## [PROBLEM TO SOLVE]
Nothing less than an exact copy of all the records is required.

## [INPUT MATERIAL]
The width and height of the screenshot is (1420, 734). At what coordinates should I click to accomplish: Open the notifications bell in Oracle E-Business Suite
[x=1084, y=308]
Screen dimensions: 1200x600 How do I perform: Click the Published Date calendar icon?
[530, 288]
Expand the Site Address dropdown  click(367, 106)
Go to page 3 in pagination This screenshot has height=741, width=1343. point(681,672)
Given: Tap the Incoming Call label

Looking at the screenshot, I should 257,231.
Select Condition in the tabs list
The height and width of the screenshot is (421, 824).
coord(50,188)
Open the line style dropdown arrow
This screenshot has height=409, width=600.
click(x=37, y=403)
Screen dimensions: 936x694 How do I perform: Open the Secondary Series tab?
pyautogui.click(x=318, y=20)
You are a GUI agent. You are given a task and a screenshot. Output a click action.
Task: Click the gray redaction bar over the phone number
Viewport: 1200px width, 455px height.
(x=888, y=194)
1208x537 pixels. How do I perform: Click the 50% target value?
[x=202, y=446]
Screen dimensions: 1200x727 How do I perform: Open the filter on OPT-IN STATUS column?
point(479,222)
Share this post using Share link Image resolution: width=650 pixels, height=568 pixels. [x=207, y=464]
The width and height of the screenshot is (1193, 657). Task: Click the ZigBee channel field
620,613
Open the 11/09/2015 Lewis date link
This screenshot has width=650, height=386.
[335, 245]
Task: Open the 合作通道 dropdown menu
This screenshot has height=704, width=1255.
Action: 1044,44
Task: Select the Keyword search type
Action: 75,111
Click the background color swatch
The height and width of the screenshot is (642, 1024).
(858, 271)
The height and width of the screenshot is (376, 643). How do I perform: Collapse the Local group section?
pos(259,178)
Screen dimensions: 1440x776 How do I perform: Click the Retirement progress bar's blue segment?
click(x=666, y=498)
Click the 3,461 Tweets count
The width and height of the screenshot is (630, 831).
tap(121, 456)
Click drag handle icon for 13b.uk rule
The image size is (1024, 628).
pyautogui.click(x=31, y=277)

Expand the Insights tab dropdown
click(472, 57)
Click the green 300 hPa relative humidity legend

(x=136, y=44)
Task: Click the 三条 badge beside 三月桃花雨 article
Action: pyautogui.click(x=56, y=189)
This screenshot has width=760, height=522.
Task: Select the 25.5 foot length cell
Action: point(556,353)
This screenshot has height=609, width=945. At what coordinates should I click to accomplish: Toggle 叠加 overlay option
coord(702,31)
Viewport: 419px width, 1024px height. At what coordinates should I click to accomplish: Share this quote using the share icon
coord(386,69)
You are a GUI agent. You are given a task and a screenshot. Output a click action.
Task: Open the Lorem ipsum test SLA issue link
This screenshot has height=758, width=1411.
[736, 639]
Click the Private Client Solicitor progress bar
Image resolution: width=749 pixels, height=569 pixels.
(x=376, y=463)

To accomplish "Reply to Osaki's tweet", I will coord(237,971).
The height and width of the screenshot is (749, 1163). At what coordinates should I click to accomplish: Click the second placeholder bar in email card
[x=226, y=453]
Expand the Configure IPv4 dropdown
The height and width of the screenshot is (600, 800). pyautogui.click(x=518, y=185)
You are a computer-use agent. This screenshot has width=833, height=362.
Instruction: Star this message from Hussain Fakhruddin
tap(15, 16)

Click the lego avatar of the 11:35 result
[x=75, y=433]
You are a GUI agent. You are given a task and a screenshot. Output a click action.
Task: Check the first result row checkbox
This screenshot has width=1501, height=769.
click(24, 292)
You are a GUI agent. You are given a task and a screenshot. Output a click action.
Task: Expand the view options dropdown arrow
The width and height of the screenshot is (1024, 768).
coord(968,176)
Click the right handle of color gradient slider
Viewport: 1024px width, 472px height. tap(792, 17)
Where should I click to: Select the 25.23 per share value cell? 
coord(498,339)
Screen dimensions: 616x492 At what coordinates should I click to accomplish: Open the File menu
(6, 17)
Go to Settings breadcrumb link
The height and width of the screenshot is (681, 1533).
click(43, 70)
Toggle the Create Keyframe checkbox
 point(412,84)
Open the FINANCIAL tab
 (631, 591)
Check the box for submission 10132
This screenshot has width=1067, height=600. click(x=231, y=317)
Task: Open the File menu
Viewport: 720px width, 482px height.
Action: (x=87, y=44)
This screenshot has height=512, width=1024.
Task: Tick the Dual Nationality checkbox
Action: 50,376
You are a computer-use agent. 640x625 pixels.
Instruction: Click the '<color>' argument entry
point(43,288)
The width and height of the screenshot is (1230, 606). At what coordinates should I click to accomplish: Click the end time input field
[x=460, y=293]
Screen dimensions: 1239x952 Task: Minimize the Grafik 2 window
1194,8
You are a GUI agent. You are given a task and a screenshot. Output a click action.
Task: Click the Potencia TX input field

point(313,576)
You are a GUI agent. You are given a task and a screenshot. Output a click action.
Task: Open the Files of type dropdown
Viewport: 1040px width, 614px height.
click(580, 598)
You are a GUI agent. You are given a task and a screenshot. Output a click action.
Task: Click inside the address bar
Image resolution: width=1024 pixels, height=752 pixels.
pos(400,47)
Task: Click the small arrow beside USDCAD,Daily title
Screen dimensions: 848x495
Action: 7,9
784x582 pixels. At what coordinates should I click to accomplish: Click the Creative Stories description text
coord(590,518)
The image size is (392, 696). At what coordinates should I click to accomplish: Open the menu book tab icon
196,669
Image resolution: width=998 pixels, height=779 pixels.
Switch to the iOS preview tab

## [ANSWER BOX]
The width and height of the screenshot is (1420, 734). At what coordinates should I click to accomplish: Open the notifications bell in Oracle E-Business Suite
[x=1084, y=308]
Screen dimensions: 1200x600 How do I perform: Click the Published Date calendar icon?
[530, 288]
Expand the Site Address dropdown  click(367, 106)
Go to page 3 in pagination This screenshot has height=741, width=1343. point(681,672)
Given: Tap the Incoming Call label

Looking at the screenshot, I should 257,231.
Select Condition in the tabs list
The height and width of the screenshot is (421, 824).
coord(50,188)
Open the line style dropdown arrow
This screenshot has height=409, width=600.
click(x=37, y=403)
Screen dimensions: 936x694 How do I perform: Open the Secondary Series tab?
pyautogui.click(x=318, y=20)
You are a GUI agent. You are given a task and a screenshot. Output a click action.
Task: Click the gray redaction bar over the phone number
Viewport: 1200px width, 455px height.
(x=888, y=194)
1208x537 pixels. How do I perform: Click the 50% target value?
[x=202, y=446]
Screen dimensions: 1200x727 How do I perform: Open the filter on OPT-IN STATUS column?
point(479,222)
Share this post using Share link Image resolution: width=650 pixels, height=568 pixels. [x=207, y=464]
The width and height of the screenshot is (1193, 657). Task: Click the ZigBee channel field
620,613
Open the 11/09/2015 Lewis date link
This screenshot has width=650, height=386.
[335, 245]
Task: Open the 合作通道 dropdown menu
This screenshot has height=704, width=1255.
Action: 1044,44
Task: Select the Keyword search type
Action: 75,111
Click the background color swatch
The height and width of the screenshot is (642, 1024).
(858, 271)
The height and width of the screenshot is (376, 643). How do I perform: Collapse the Local group section?
pos(259,178)
Screen dimensions: 1440x776 How do I perform: Click the Retirement progress bar's blue segment?
click(x=666, y=498)
Click the 3,461 Tweets count
The width and height of the screenshot is (630, 831).
tap(121, 456)
Click drag handle icon for 13b.uk rule
The image size is (1024, 628).
pyautogui.click(x=31, y=277)

Expand the Insights tab dropdown
click(472, 57)
Click the green 300 hPa relative humidity legend

(x=136, y=44)
Task: Click the 三条 badge beside 三月桃花雨 article
Action: pyautogui.click(x=56, y=189)
This screenshot has width=760, height=522.
Task: Select the 25.5 foot length cell
Action: point(556,353)
This screenshot has height=609, width=945. At what coordinates should I click to accomplish: Toggle 叠加 overlay option
coord(702,31)
Viewport: 419px width, 1024px height. At what coordinates should I click to accomplish: Share this quote using the share icon
coord(386,69)
You are a GUI agent. You are given a task and a screenshot. Output a click action.
Task: Open the Lorem ipsum test SLA issue link
This screenshot has height=758, width=1411.
[736, 639]
Click the Private Client Solicitor progress bar
Image resolution: width=749 pixels, height=569 pixels.
(x=376, y=463)

To accomplish "Reply to Osaki's tweet", I will coord(237,971).
The height and width of the screenshot is (749, 1163). At what coordinates should I click to accomplish: Click the second placeholder bar in email card
[x=226, y=453]
Expand the Configure IPv4 dropdown
The height and width of the screenshot is (600, 800). pyautogui.click(x=518, y=185)
You are a computer-use agent. This screenshot has width=833, height=362.
Instruction: Star this message from Hussain Fakhruddin
tap(15, 16)

Click the lego avatar of the 11:35 result
[x=75, y=433]
You are a GUI agent. You are given a task and a screenshot. Output a click action.
Task: Check the first result row checkbox
This screenshot has width=1501, height=769.
click(24, 292)
You are a GUI agent. You are given a task and a screenshot. Output a click action.
Task: Expand the view options dropdown arrow
The width and height of the screenshot is (1024, 768).
coord(968,176)
Click the right handle of color gradient slider
Viewport: 1024px width, 472px height. tap(792, 17)
Where should I click to: Select the 25.23 per share value cell? 
coord(498,339)
Screen dimensions: 616x492 At what coordinates should I click to accomplish: Open the File menu
(6, 17)
Go to Settings breadcrumb link
The height and width of the screenshot is (681, 1533).
click(43, 70)
Toggle the Create Keyframe checkbox
 point(412,84)
Open the FINANCIAL tab
 (631, 591)
Check the box for submission 10132
This screenshot has width=1067, height=600. click(x=231, y=317)
Task: Open the File menu
Viewport: 720px width, 482px height.
Action: (x=87, y=44)
This screenshot has height=512, width=1024.
Task: Tick the Dual Nationality checkbox
Action: 50,376
You are a computer-use agent. 640x625 pixels.
Instruction: Click the '<color>' argument entry
point(43,288)
The width and height of the screenshot is (1230, 606). At what coordinates should I click to accomplish: Click the end time input field
[x=460, y=293]
Screen dimensions: 1239x952 Task: Minimize the Grafik 2 window
1194,8
You are a GUI agent. You are given a task and a screenshot. Output a click action.
Task: Click the Potencia TX input field

point(313,576)
You are a GUI agent. You are given a task and a screenshot. Output a click action.
Task: Open the Files of type dropdown
Viewport: 1040px width, 614px height.
click(580, 598)
You are a GUI agent. You are given a task and a screenshot. Output a click action.
Task: Click inside the address bar
Image resolution: width=1024 pixels, height=752 pixels.
pos(400,47)
Task: Click the small arrow beside USDCAD,Daily title
Screen dimensions: 848x495
Action: 7,9
784x582 pixels. At what coordinates should I click to accomplish: Click the Creative Stories description text
coord(590,518)
The image size is (392, 696). At what coordinates should I click to accomplish: Open the menu book tab icon
196,669
Image resolution: width=998 pixels, height=779 pixels.
Switch to the iOS preview tab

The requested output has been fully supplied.